Com efetiva participação na segurança pública, agentes da Guarda Municipal de Parauapebas (GMP), ligada a Secretaria Municipal de Segurança Institucional e Defesa do Cidadão (Semsi), denunciam que tiveram que comprar seu armamento do próprio bolso. Há um ano, a Justiça do Estado concedeu habeas corpus a 110 guardas para portarem armas, registradas e legalizadas, dentro e fora do expediente de trabalho. 

Para custear a compra de armas, alguns agentes desembolsaram de R$ 4 mil a R$ 9 mil. Além disso, eles arcaram com outras despesas, como testes psicológicos e laudo técnicos de tiro, emitidos por profissionais credenciados pela Polícia Federal (PF). “Eu gastei R$ 4,6 mil, mas teve agente que gastou R$ 9 mil, porque comprou uma pistola”, relata um dos guardas que fez a denúncia. 

A corporação, com mais de 130 agentes, conta apenas com duas armas de choque “spark” cedidas pela Prefeitura.

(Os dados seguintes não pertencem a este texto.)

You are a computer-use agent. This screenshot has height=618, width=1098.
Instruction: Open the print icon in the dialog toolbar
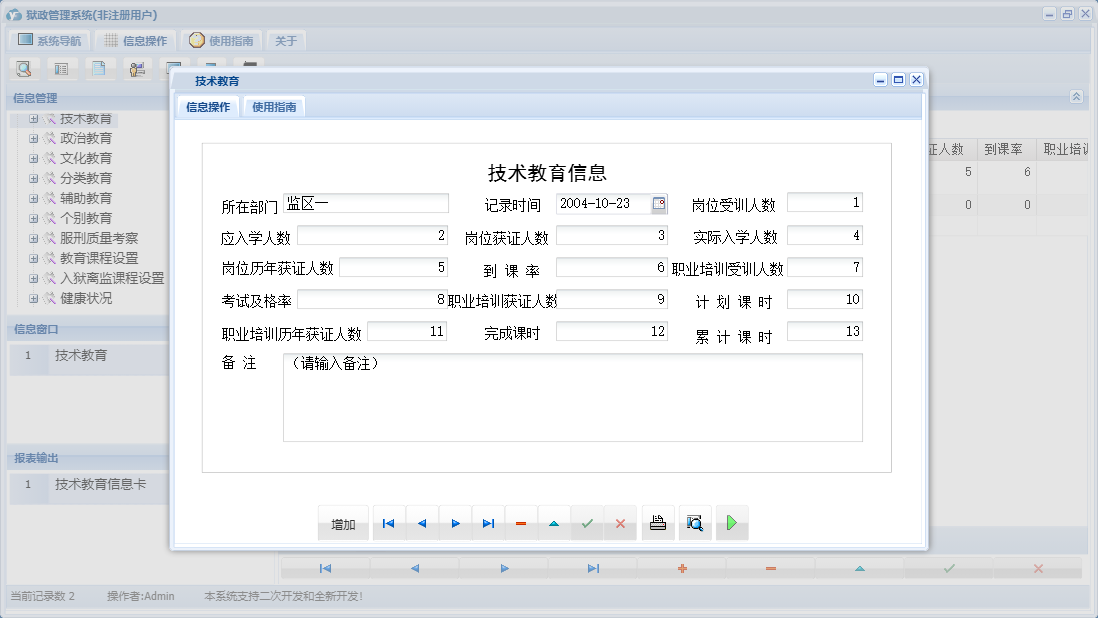[657, 522]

Sem quartel, eles ocupam um prédio cedido por uma mineradora que não oferece as condições adequadas. Não há, sequer, armaria no espaço. 

“Precisamos de dispositivos de menor potencial ofensivo, como spark, spray de pimenta e equipamentos para contenção de distúrbio civil, que são capacetes e escudos de proteção”, enumera o agente. Ela antecipa, ainda, que “chegaram coletes balísticos, porém, a quantidade é muito inferior ao efetivo. Eles ainda não foram entregues”. 

Os agentes ingressaram na Guarda, através de concurso realizado em 2014. Desde então, eles não tiveram reajuste salarial. 

Decisão favorável considerou atuação na segurança pública

Na decisão judicial, a desembargadora Maria de Nazaré Silva Gouveia dos Santos, considerou que “é preciso conceder idêntica possibilidade de porte de arma a todos os integrantes das guardas civis, em virtude da efetiva participação na segurança pública e na existência de similitude nos índices de mortes violentas nos diversos municípios”. 

No documento, é apontado ainda que “a restrição ao porte de arma de fogo, deveria guardar relação com o número de ocorrências policiais ou outro índice relevante para a aferição da criminalidade e não com a população do município e nos autos constam reportagens policiais de várias ações realizadas pela Guarda Municipal de Parauapebas”.

No Pará, as Guarda Municipal de Belém (GMB) e a de Castanhal (GMC) já autorizam os agentes a portarem armas regularizadas dentro e fora do expediente. 

Município lidera o índice de crimes seguidos de morte no Estado 

Parauapebas é o município paraense que mais registrou ocorrências de Crimes Violentos Letais Intencionais (CVLI), que incluem homicídio doloso, lesão corporal seguida de morte e latrocínio, este ano. De acordo com um levantamento da Secretaria de Segurança Pública e Defesa Social do Estado (Segup), de janeiro a agosto deste ano, foram registrados 57 crimes destes tipos na cidade, um a mais que no mesmo período do ano passado. 

Câmara aprovou a compra do armamento, mas prefeito alegou ter “outras prioridades”

Em outubro do ano passado, a Câmara de Parauapebas aprovou por unanimidade a Indicação n°363 de 2019, endereçada ao prefeito Darci Lermen (MDB), que fosse feita a aquisição de armamento para a Guarda Municipal de Parauapebas. 

No mês seguinte, o prefeito enviou aos vereadores o Projeto de Lei ( 68/2019) de revisão do Plano Plurianual (PPA) para o biênio 2020-2021, alegando que o município teria outras prioridades para aplicar o recurso previsto no orçamento. Na justificativa da proposição, Darci Lermen informa que há necessidade de adequação, principalmente, devido ao aumento da receita em 2018 e 2019, resultado da elevação da alíquota do Compensação Financeira pela Exploração de Recursos Minerais (CFEM) e do maior percentual de participação na cota-parte do Imposto sobre Circulação de Mercadorias e Serviços (ICMS).

Com isso, não foi aprovada a emenda (nº 19/2019) proposta pela vereador  Zacarias Marques (PP), que previa a aquisição de arma de fogo e munição para a Guarda Municipal, na área de proteção e desenvolvimento social, da Secretaria Municipal de Segurança Institucional e Defesa do Cidadão. 

O autor da emenda defendeu a medida, afirmando que o PPA é um instrumento que garante que o governo pode executar. “O próprio Supremo autorizou a todos os guardas que têm porte de arma a utilizarem. O projeto não está dizendo que vai comprar, está autorizando. Mas essa aquisição passa por um processo que tramita no Exército, na Polícia Federal. Não estamos trazendo a obrigação de o município comprar; estamos apenas legitimando. A aquisição de material bélico não que estava no PPA e esta foi nossa função”, explicou Zacarias Marques.